• Выбранный отрывок:
_ _ _ _
Я сейчас же написал гневное письмо издателям журнальчика, предлагая им объясниться и снять с меня позорное обвинение. Надо отдать должное: они сделали это незамедлительно. Вот их письмо:

Уважаемый Владимир Георгиевич!

Благодарим Вас за Ваше письмо от 03.06.2007 г. относительно статьи «Марсианские луны: ключ к тайнам Солнечной системы», опубликованной в журнале «Разгадай!» № 21 от 19.05.2007 г.

Мы искренне удивлены тому, что у Ваших коллег сложилось неверное впечатление от прочтения указанной статьи. По мнению автора статьи, Урбановича Леопольда Ивановича, она не содержит указаний на то, что Вам принадлежит какое-либо открытие. В ней говорится лишь о том, что Вы придерживаетесь определенной версии при рассмотрении процессов эволюции Марса и Фобоса. Такой вывод был сделан Автором статьи в результате изучения им целого ряда открытых источников информации. По нашему мнению, ни Ваше изображение, ни цитата также никоим образом не указывают на то, что Вы являетесь автором статьи или открытия, поскольку на подобных врезках мы размешаем комментарии специалиста в данной области, а не фотографию автора статьи.

В ответ на Вашу просьбу настоящим подтверждаем, что Вы никогда не сотрудничали с нашим журналом, не участвовали в создании вышеуказанной статьи и не были предварительно ознакомлены с ее текстом.

Позвольте еще раз выразить Вам наши сожаления по поводу возникшего недоразумения.

С уважением,

Главный редактор Далем А.Б.
_ _ _ _
• Задание 1: Верните из отрывка без изменений часть от слов «В ответ на Вашу» до слов «с ее текстом.» включительно.
• Задание 2: Почему, по мнению редакции в отрывке, ни изображение Владимира Георгиевича, ни цитата не указывают на то, что он автор статьи или открытия?
Записи никак не связаны с отрывком.

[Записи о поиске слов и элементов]
_ _ _ _
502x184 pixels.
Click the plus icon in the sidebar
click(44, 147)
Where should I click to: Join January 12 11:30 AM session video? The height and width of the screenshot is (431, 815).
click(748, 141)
_ _ _ _
• Полный ответ 1:
В ответ на Вашу просьбу настоящим подтверждаем, что Вы никогда не сотрудничали с нашим журналом, не участвовали в создании вышеуказанной статьи и не были предварительно ознакомлены с ее текстом.

• Полный ответ 2: На таких врезках журнал размещает комментарии специалиста в данной области, а не фотографию автора статьи.